In theory, yes. But that means that if you do feel yourself falling deeply in love with a new partner, you will have to be very conscious about holding back and making boundaries that work for everyone. That is a very good thing to do in the beginning of a new relationship, as unrestrained involvement can lead to you getting swept away and doing foolish things. However, in the long term it may lead to sadness and frustration for both you and the outside partners if the rule is that the newer relationships must always remain "secondary" so as to protect the "primary" relationship.

Many people do poly within that heirarchical model, so it certainly can be done. But I would encourage you to stay open to the idea that bringing in new partners and loving them sincerely can change your lives, and that you may need to, in time, and with rational thought and respect for the original relationship, release some control and let each relationship develop into what it wants to be.
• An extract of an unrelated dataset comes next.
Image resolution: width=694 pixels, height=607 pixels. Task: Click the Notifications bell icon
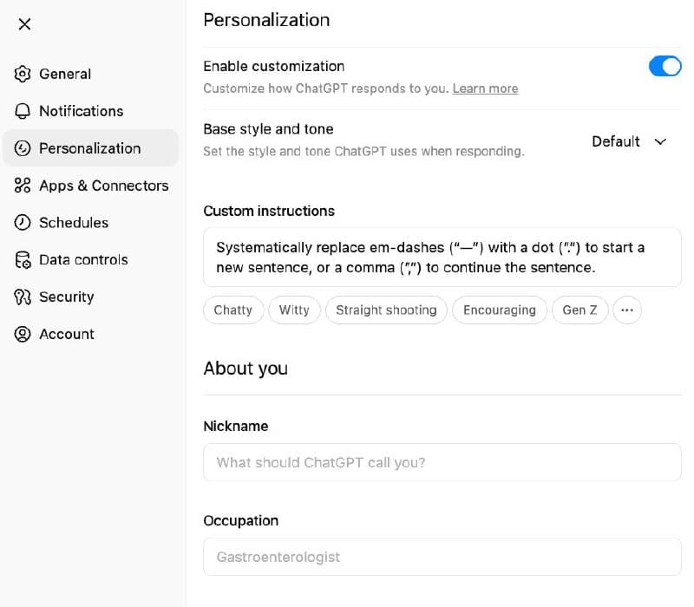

If that makes any sense?

It can seem like a scary thought, the idea that a new partner could some day become as important to you as your old partner and that you might want to share your life with them as deeply, but to reject the possibility entirely is to leave yourselves with no choice but to back off or break up with new partners if it does come to that point. Love isn't predictable.
__________________
Me, 30ish bi female, been doing solo poly for roughly 5 years. Gia, Clay, and Pike, my partners. Davis, ex/friend/"it's complicated." Eric, Gia's husband. Bee, Gia and Eric's toddler.